TASK GOAL.
Please return only the lines from the one with "The width and" through the final line of the data, unchanged, with pictures omitted.

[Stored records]
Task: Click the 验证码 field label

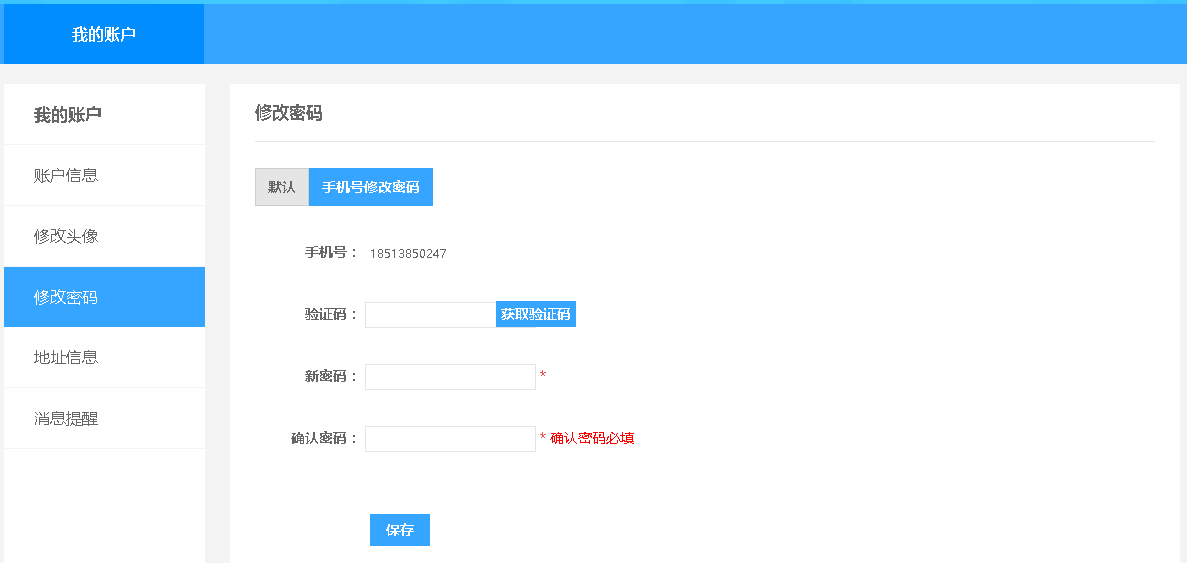Action: pyautogui.click(x=330, y=315)

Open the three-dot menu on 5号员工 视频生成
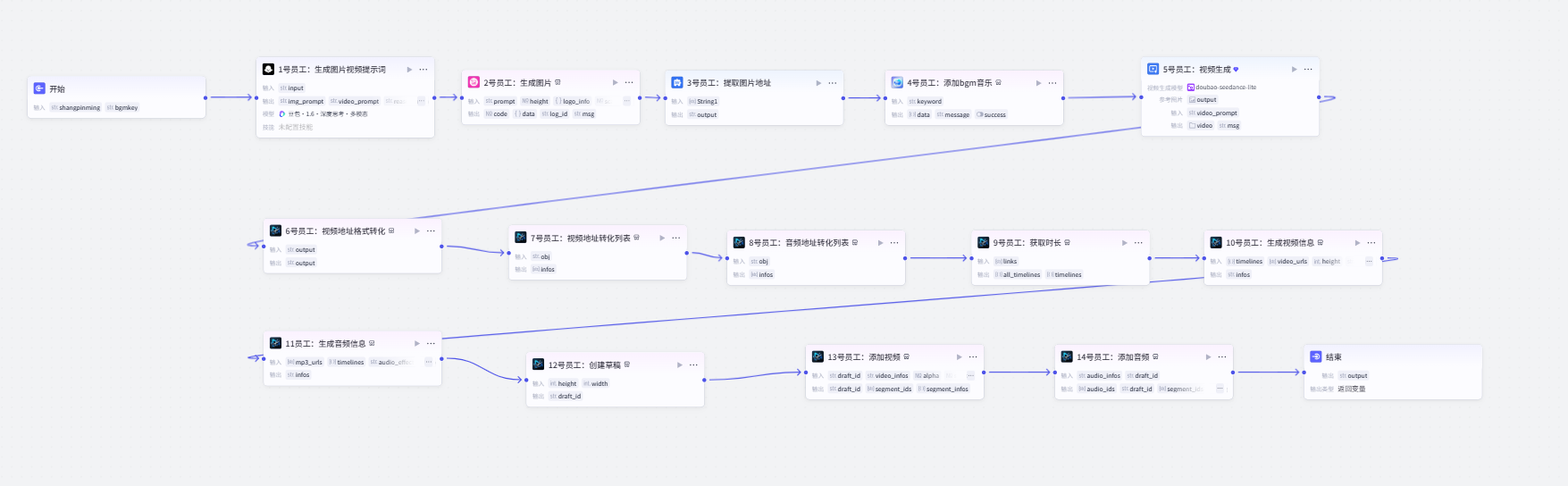pos(1308,69)
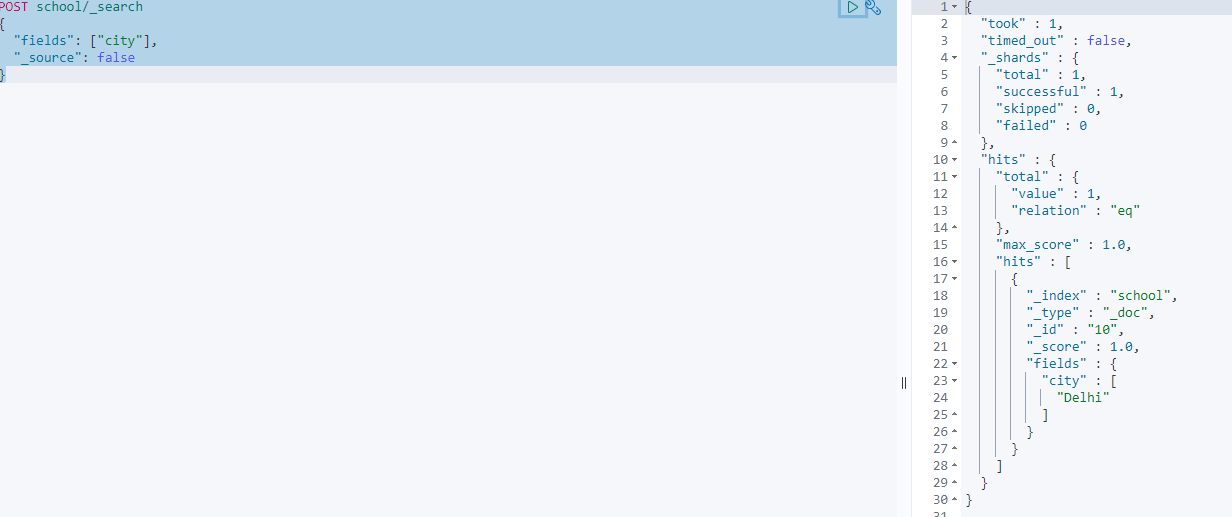Open the wrench actions menu icon
Image resolution: width=1232 pixels, height=517 pixels.
(x=873, y=8)
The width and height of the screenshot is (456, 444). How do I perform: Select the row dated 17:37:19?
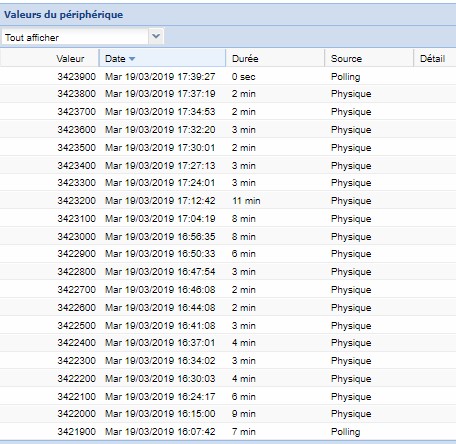(x=228, y=94)
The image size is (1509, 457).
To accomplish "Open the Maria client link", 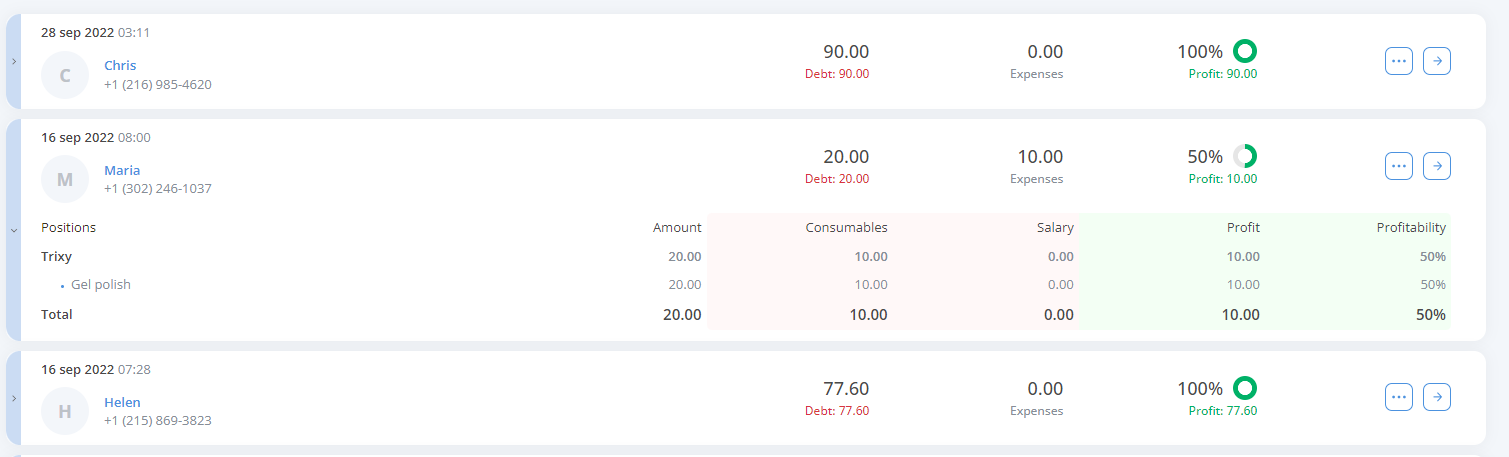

COMPLETED TASK.
The width and height of the screenshot is (456, 444). How do I perform: Select the row dated 17:37:19?
(x=228, y=94)
The image size is (1509, 457).
To accomplish "Open the Maria client link", 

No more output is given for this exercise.